Apro gli occhi di scatto, tanto che Rohkeus non riesce a fermare la mano in corsa e mi colpisce sull'altra guancia.

— Sono sveglia, sono sveglia, basta! — lo blocco poi, tirandomi a sedere. Le mie mani affondano in una sostanza melmosa e viscida, che, quando abbasso lo sguardo, si rivela essere fango. Per la precisione una distesa immensa di fango, che si allarga in tutte le direzioni fin dove l'occhio può spingersi. Una luce azzurra tremolante proviene da quello che dovrebbe essere il cielo, ma che sembra invece fatto di acqua, come se fosse un lago al contrario.
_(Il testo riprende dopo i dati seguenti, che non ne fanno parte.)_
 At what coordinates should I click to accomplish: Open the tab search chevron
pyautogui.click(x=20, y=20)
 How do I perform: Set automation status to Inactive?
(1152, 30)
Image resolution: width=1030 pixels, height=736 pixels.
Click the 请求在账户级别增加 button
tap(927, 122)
Il mondo in cui ci troviamo ora appare a tutti gli effetti bicromatico: marrone sotto, azzurro sopra.

— Cos'è successo? — domando, concentrandomi sul mezzelfo davanti a me.

— Non lo so, sono sprofondato nell'acqua del lago tanto a lungo che ero convinto sarei morto per davvero e poi devo aver perso i sensi, perché quando sono tornato consapevole mi sono trovato qui, nella melma.
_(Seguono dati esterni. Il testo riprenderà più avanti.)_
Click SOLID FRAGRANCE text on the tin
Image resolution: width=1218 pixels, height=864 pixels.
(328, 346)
— Hai visto qualcosa, mentre affondavi?

Alle mie parole la sua espressione si incupisce, gli occhi adombrati dalle folte sopracciglia.

— Credo di sì — mormora. — Anzi, ne sono convinto, ma non so cosa. È un po' come la sensazione di avere una parola sulla punta della lingua, la consapevolezza di conoscere un termine, ma comunque non riuscire a ricordarlo.

— A me il lago ha mostrato una scena della tua vita al castello, con il re tuo zio.

— Cosa? Cosa hai visto? — chiede concitato, afferrandomi per le spalle e dandomi uno scossone, cercando di farmi uscire le parole subito, con la forza. Gli racconto brevemente la visione che si è dispiegata sullo specchio d'acqua, tentando di essere il più precisa possibile. A ogni mia parola il suo volto si fa sempre più confuso e perso.

— Ti dice qualcosa? — domando gentilmente alla fine, posandogli una mano sul braccio.

— È una situazione possibile, potrebbe benissimo essere accaduta davvero, ma non la ricordo assolutamente. Per quanto mi sforzi è come sbattere la testa contro un muro. Penso che il lago si sia cibato della mia memoria...

— E quando sono sprofondata io, hai visto qualcosa? — azzardo, timorosa di cosa potrebbe aver scoperto sul mio conto che invece io ora ho dimenticato. Mi chiedo quale parte di me sia andata perduta per sempre.

— Nulla, credo che fossi già svenuto.

Tra noi cala il silenzio, interrotto solo da un uggiolio di Gordost, sdraiato al mio fianco. Non so dire se sarebbe stato meglio o peggio se lui avesse visto; da una parte sono sollevata, dall'altra invece sento stringersi il cuore perché vorrei che qualcuno mi restituisse il ricordo, raccontandomelo come io ho fatto con Rohkeus. Mi alzo in piedi, cercando di non pensarci.

— Andiamo, il tempo stringe — lo sprono, mentre comincio a tirare su la manica, ma mi fermo prima di guardare il segnatempo. Ho paura di quello che potrei vedere: non ho idea di quanto a lungo siamo stati svenuti, per quanto ne so i miei giorni potrebbero essere già scaduti.

Alla fine mi faccio coraggio e abbasso gli occhi sull'avanbraccio. Non appena il mio sguardo sfiora la pelle marchiata, il mio cuore perde un battito: il decimo e ultimo giorno è iniziato e io, nonostante tutta la strada percorsa per arrivare fino a qui, mi sento lontana da Alveus come non sono mai stata. Scruto l'orizzonte, sperando stupidamente di vederlo avvicinarsi a noi in mezzo a questo mare di fango, ma a parte qualche albero rachitico in lontananza il mondo che ci circonda è piatto come una tavola.